As the word “Bokusai” (boku is ink and sai is color) tells you, there are various colors found in the colors of black and white.
Some go together well but others oppose each other.
Therefore, there is a certain charm to expressing these colors, since it’s both difficult and pleasurable.
Sho (calligraphy) is the result of pursuing the possibilities to express the invisible part through the visible part.
The way of life of a calligrapher is to believe this and keep drawing.
The theme of this exhibition is Otogizoshi, stories from Muromachi period (13th century) that have been passed down verbally among children in Japan.
I created these pieces featuring three stories, Shuten-doji, Issun-boshi, and Urashima Taro from Otogizoshi.
I hope you feel the possibilities of expression from both the invisible and visible parts.
I’d like to thank everyone who helped me hold this exhibition in New York.
About the Artist
Born in Yokohama City, Japan, Shoko Kazama was fascinated by drawings, especially Chinese characters and composing poems as a child. She studied calligraphy and passionately orchestrated the brushes, Japanese paper, and Chinese ink.
The unique richness, complexity and depth of Chinese characters coupled with the unpredictable nature of her material challenged her beyond her limits. Her works capture the vast real, of real to abstract universe, or somewhere in between.

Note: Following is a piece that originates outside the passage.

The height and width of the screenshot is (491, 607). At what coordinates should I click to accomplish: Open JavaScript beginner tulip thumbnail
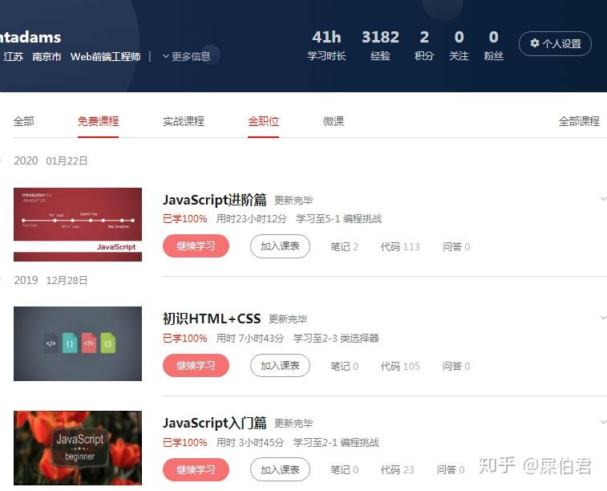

While being immersed in her hobby of studying calligraphy when she was a student, and with the guidance of two great mentors, she was able to walk the path of a calligrapher.
After she had been learning the basics, she wanted to pursue her own calligraphy, she became independent.
She is now the distinguished official calligrapher of the renowned Zen sect, of Kencho-ji sect with its high temple in Kamakura, Japan. Polishing human nature by teaching calligraphy to Zen priests and ordinary people, she aims at creating pieces in which one experiences the potential of the piece and then the universe.
So far, in Japan, she has held her solo exhibition in The Tokyo American Club, The Yaesu Book Center, Kamakura Kenchōji Temple, Chōjuji Temple, and Hayama Miyagi Michio Nenbutsuso, and other various places. Additionally, her solo exhibition premiered in Hakone Estate & Gardens in Saratoga, California as well as in Palo Alto, California.
Through these solo exhibitions in various places, her experiences have shown up in her artwork, little by little.
“This time, I'm holding my solo exhibit in New York City, a place where art is harshly criticized. However, by being here, I have faith that NY will guide me in the right direction. I'm anxiously awaiting the many opinions and advice from everyone."